名前も知っているし、曲も有名なシングルであればたいていサビくらいは知っているけれど、ベスト盤ではないアルバムをきちんと聴いたことがなかったです。
『ザ・カセットテープ・ミュージック』
私が陽水さんにハマったきっかけは、tvk(テレビ神奈川)で再放送されているBSトゥエルビの音楽番組『ザ・カセットテープ・ミュージック』です。
『ザ・カセットテープ・ミュージック』の第4回「深遠なる井上陽水の名曲特集」の放送を観て以来、初期のアルバムを一度聴いてみたいと思うようになりました。
『SONGS』
また、NHKで放送されている音楽番組『SONGS』でも陽水さんの特集が組まれていました。

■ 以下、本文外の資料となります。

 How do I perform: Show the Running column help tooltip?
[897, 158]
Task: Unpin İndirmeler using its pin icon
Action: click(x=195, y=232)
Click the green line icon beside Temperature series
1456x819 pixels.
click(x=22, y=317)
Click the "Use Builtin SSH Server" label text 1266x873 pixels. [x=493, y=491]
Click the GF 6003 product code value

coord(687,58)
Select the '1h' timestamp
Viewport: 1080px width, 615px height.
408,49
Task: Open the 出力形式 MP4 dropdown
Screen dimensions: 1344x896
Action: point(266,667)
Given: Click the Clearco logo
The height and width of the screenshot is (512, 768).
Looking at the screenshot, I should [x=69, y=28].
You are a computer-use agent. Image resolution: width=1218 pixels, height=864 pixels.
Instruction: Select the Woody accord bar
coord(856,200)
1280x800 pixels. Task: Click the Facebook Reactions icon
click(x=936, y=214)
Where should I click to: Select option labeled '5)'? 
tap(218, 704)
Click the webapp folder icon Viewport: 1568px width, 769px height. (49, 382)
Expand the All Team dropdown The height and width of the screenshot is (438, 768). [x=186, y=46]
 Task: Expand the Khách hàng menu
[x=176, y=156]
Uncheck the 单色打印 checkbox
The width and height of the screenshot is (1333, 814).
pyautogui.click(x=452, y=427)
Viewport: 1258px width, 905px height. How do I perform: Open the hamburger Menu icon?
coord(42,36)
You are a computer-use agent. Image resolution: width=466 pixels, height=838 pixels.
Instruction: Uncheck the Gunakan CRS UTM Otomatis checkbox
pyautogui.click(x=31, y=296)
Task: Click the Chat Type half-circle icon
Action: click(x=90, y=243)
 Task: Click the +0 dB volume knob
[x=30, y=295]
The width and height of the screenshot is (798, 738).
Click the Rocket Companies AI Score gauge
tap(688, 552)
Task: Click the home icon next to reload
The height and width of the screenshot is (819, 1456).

2019年4月6日と2019年4月13日の2回に分けて。
この放送を観たことも想いをより強くした要因です。
こうして私は陽水さんのCD購入に踏み切りました。
オリジナルアルバムの『断絶』と『陽水Ⅱセンチメンタル』、『氷の世界』、『Negative』、『ハンサムボーイ』、『UNDER THE SUN』、『永遠のシュール』、『カシス』、『九段』、『あやしい夜をまって』、『二色の独楽』、『LOVE COMPLEX』、『魔力』、『white』の記事をブログに書きました。
セルフカバーアルバムの『9.5カラット』、シングル『コーヒー・ルンバ』。
安全地帯とのコラボレートライブアルバム『スターダスト・ランデヴー 井上陽水・安全地帯 LIVE AT 神宮』、奥田民生さんとのコラボレートアルバム『ショッピング』も記事にしています。
あわせてご覧になってください。
井上陽水『スニーカーダンサー』
今回紹介するCDは『スニーカーダンサー』です。
画像がCDジャケットの表と裏。
ジャケットからはスニーカーダンサー要素が一切ないように見えます。
先から煙がたゆたうタバコを口に咥える陽水さん。
中身、CDとブックレットの裏表紙。
本品は『Amazon』で中古CDを購入しています。
価格は1,200円ほどでした。
説明
簡単な説明です。
調べると、本作『スニーカーダンサー』は井上陽水名義の7作目のオリジナルアルバムとのこと。
1979年9月21日リリース。
1970年代最後のアルバムだったでしょうか。
ジャンルはWikipediaによると「フォーク」とあります。
しかし聴いた印象では「POPS」や「ニューミュージック」、「AOR (Adult-oriented Rock) 」の方が適当に感じます。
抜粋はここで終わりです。